- [Fragmento]:
'''

Fue republicano idealista y, según sus palabras, no participó en hechos sangrientos. Se puede afirmar que eso mismo dicen todos los que estuvieron en la guerra, en uno y otro bando. De hacerles caso aquí todos pegaron tiros al aire. Pero conociendo a M., mirando al fondo de sus ojos, sabes que en su caso es cierto. Hace unos años me regaló sus tesoros: el libro de Madame Chamberet y algunas otras cosas que fue acumulando a lo largo de su más que austera vida.

Fue represaliado tras la guerra y en una ciudad pequeña como Cuenca estuvo siempre marcado. Nadie hubiera osado darle trabajo asì que, para sacar a su familia adelante, tuvo que dedicarse a furtivear las truchas. Salía de la ciudad en bicicleta, sin luz y sorteando las posibles patrullas. La caña y aparejos los mantenía ocultos en la sierra. Al rayar el día, siempre vigilando, estaba pescando en aquellas tremendas barrancas. Fue así como se convirtió en un experto, en el mejor pescador en una provincia de buenos pescadores. Volvía de noche con las capturas y su mujer las escondía en el patio, en un pilón, bajo la ropa en remojo. Al día siguiente, bien disimuladas en un cesto, ella las vendía de casa en casa, a los compradores habituales, jugándose la denuncia.

'''

- [Tarea asignada A]: Seleccione del listado cada línea que contenga la palabra "Task" y cópiela completa.

- [Listado proporcionado]:
'''

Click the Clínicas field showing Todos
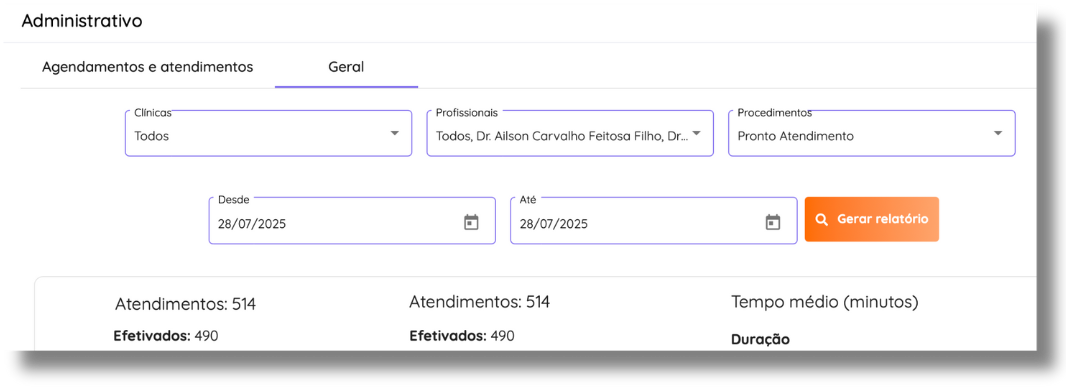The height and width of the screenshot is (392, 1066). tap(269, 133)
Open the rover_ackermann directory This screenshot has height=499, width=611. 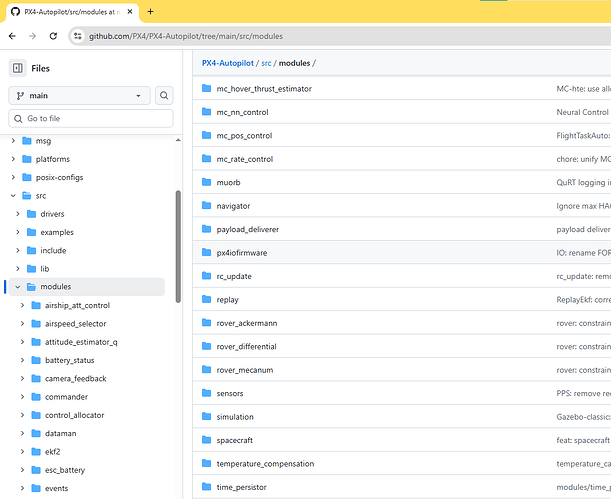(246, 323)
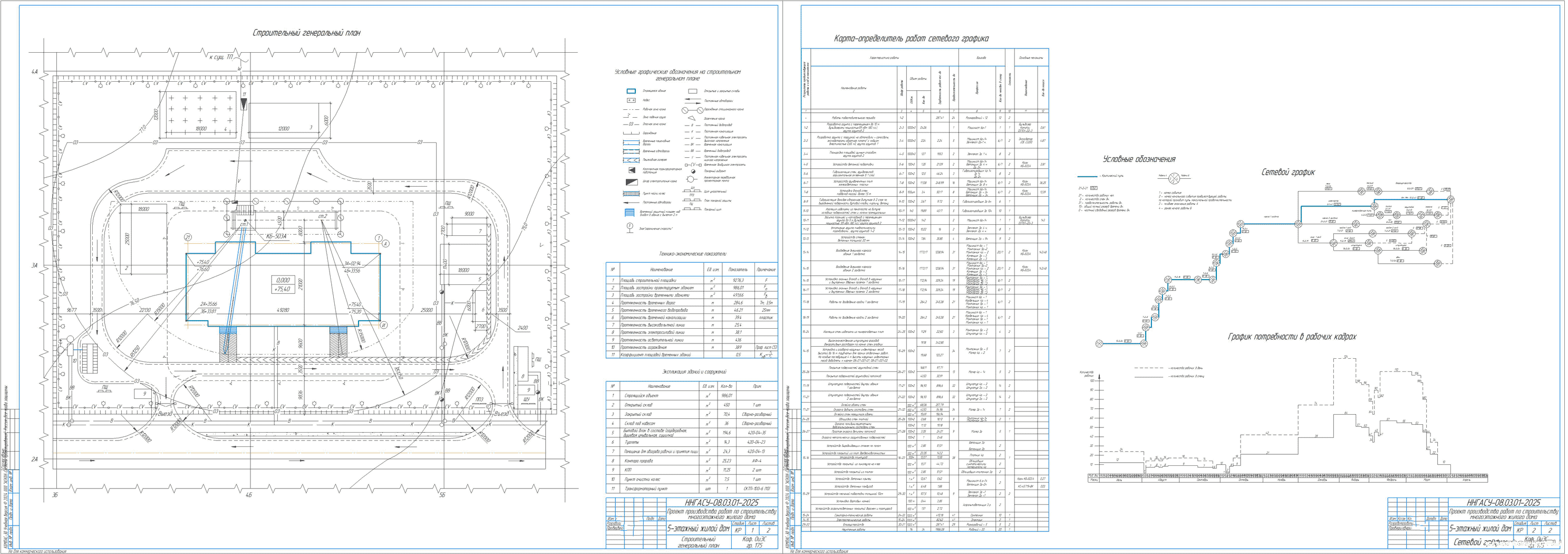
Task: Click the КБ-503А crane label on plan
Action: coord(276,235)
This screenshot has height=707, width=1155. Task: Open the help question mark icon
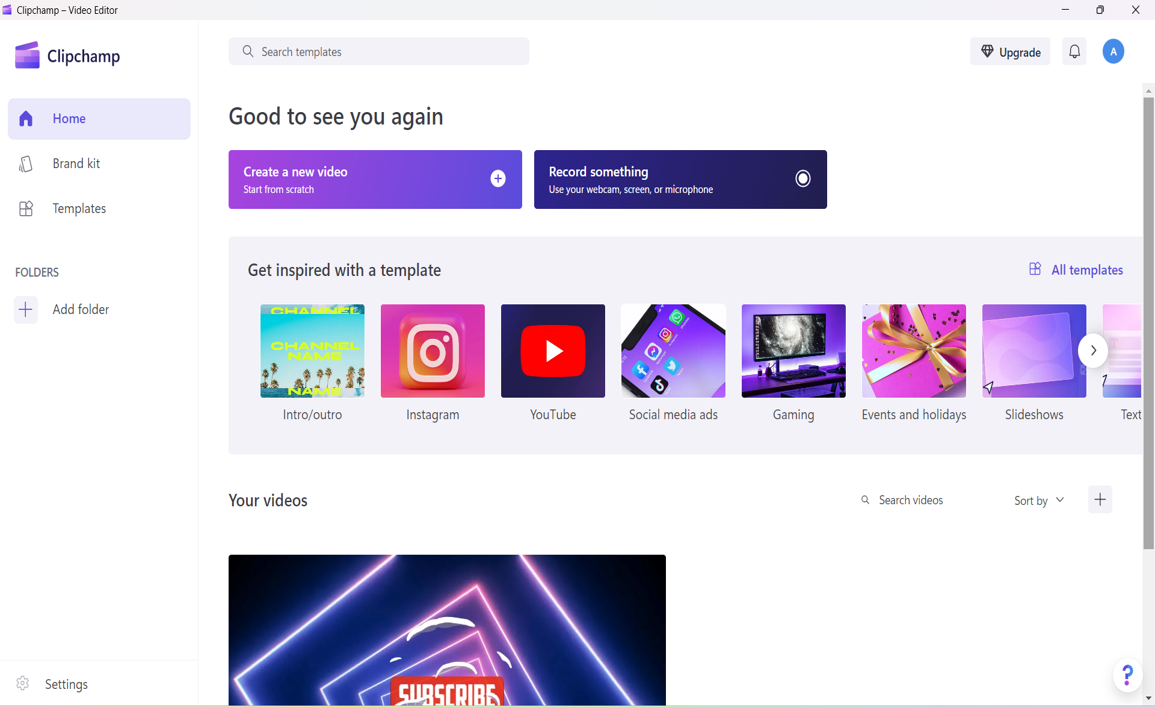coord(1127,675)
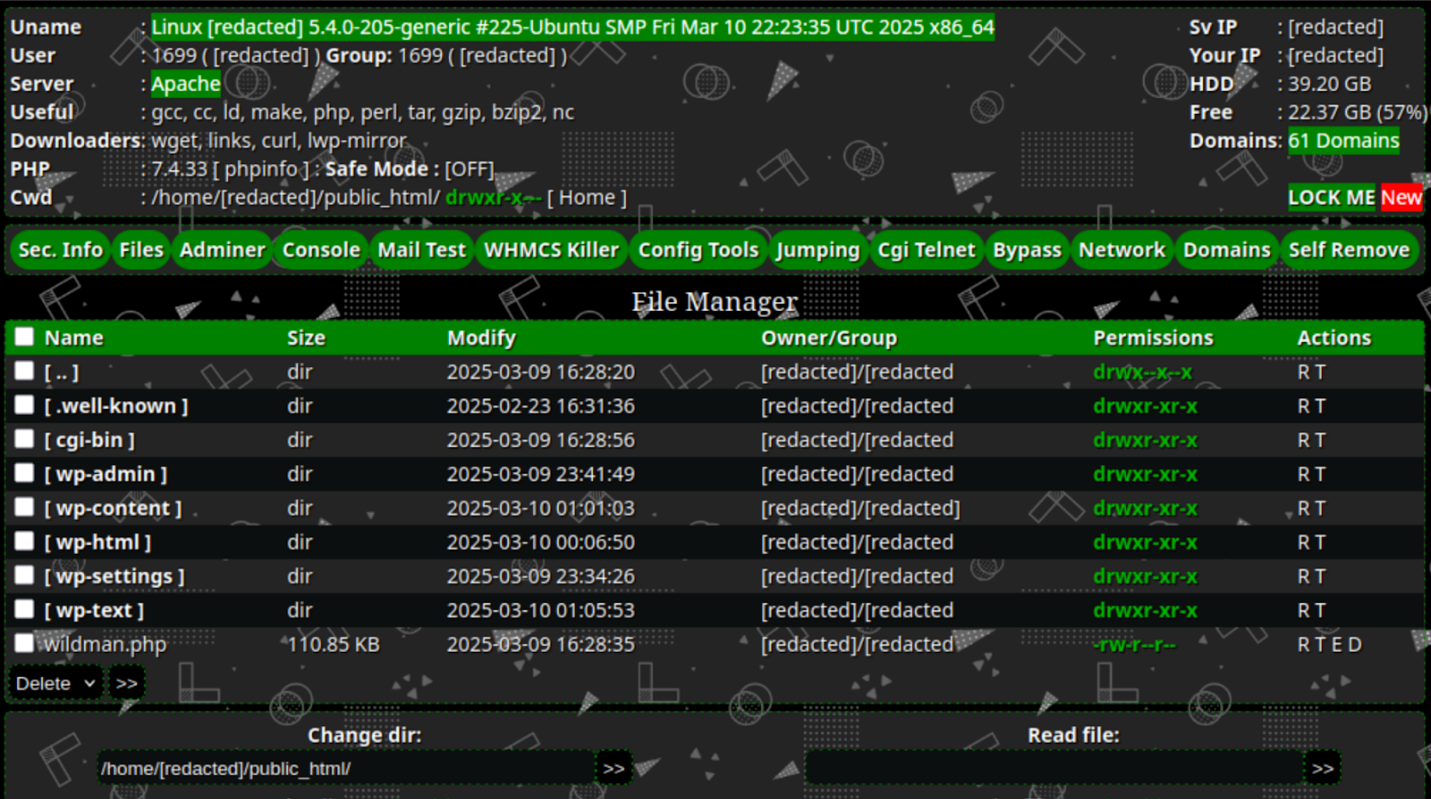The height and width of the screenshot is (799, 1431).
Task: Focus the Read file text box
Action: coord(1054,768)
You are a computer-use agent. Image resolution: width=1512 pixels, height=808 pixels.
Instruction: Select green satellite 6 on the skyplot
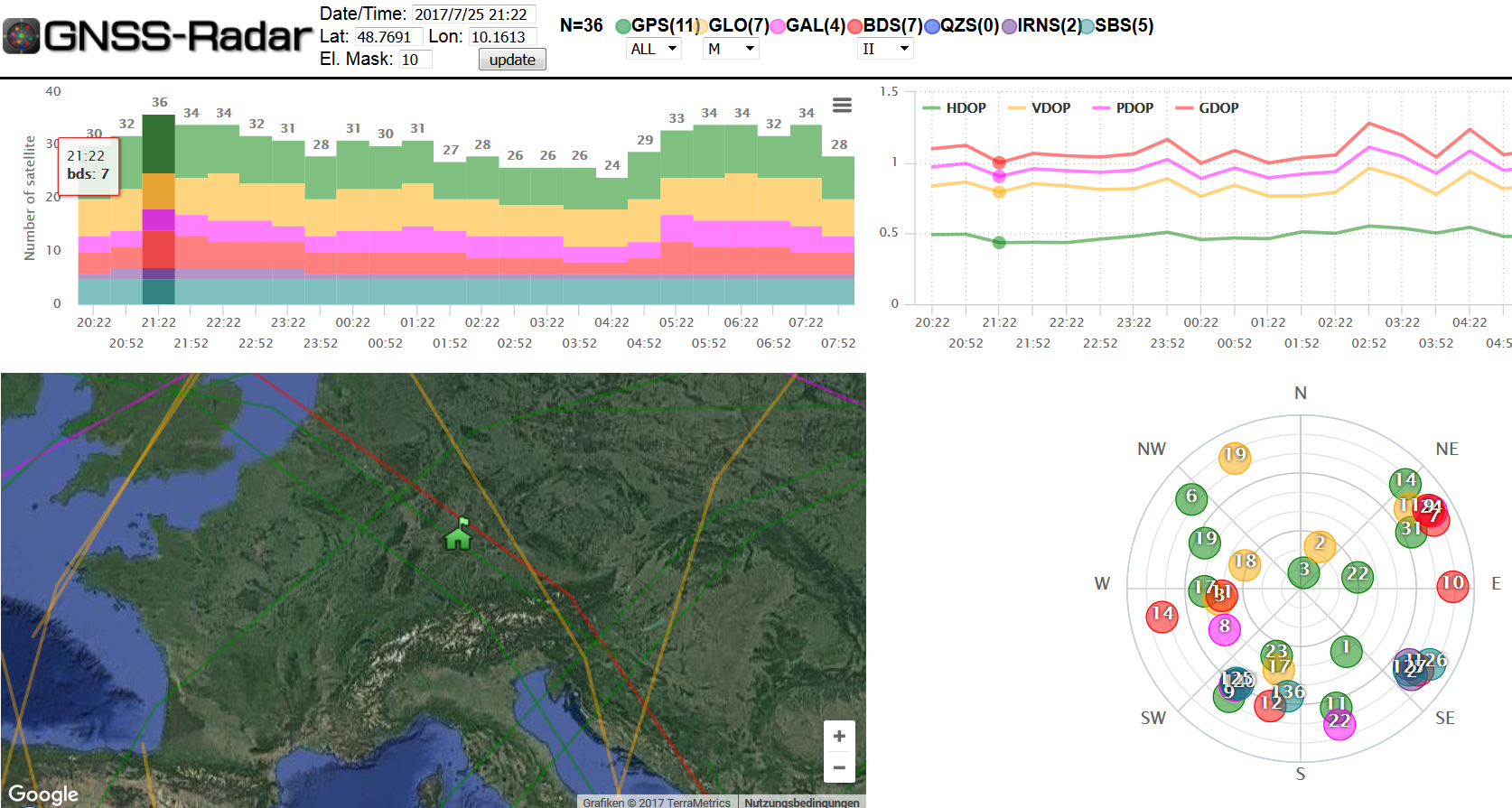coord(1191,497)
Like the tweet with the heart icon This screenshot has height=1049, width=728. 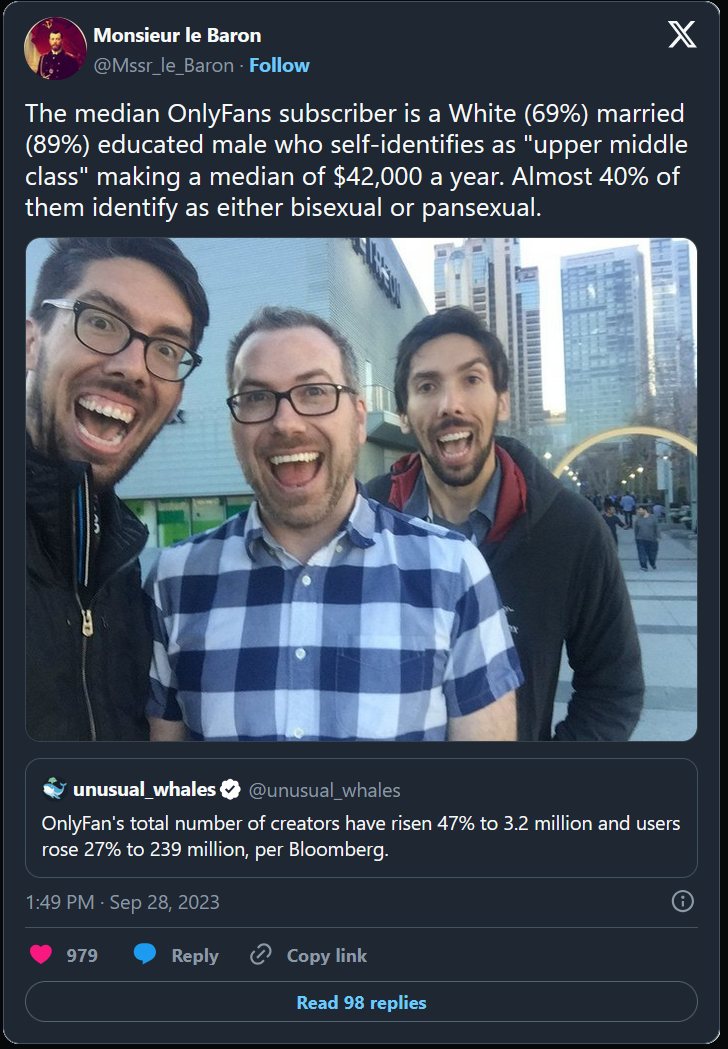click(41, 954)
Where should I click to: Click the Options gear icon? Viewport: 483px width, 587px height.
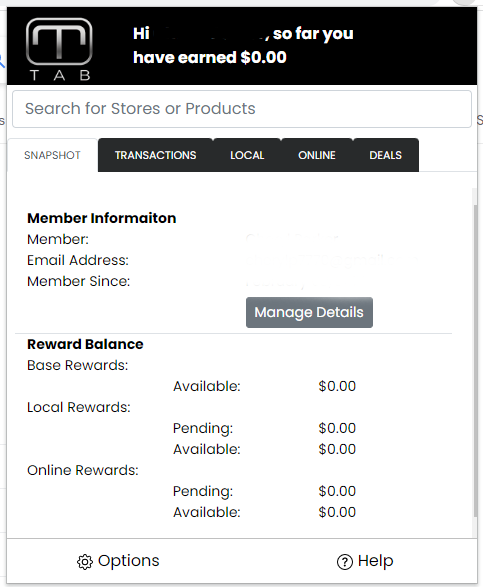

'''

- [Tarea asignada B]: Según el fragmento, ¿dónde escondía la mujer de M. las truchas capturadas?

- [Resultado A]:
Task: Click the КБ-503А crane label on plan
This screenshot has height=707, width=1155. Task: Open the help question mark icon
Task: Focus the Read file text box

- [Resultado B]: En el patio, en un pilón, bajo la ropa en remojo.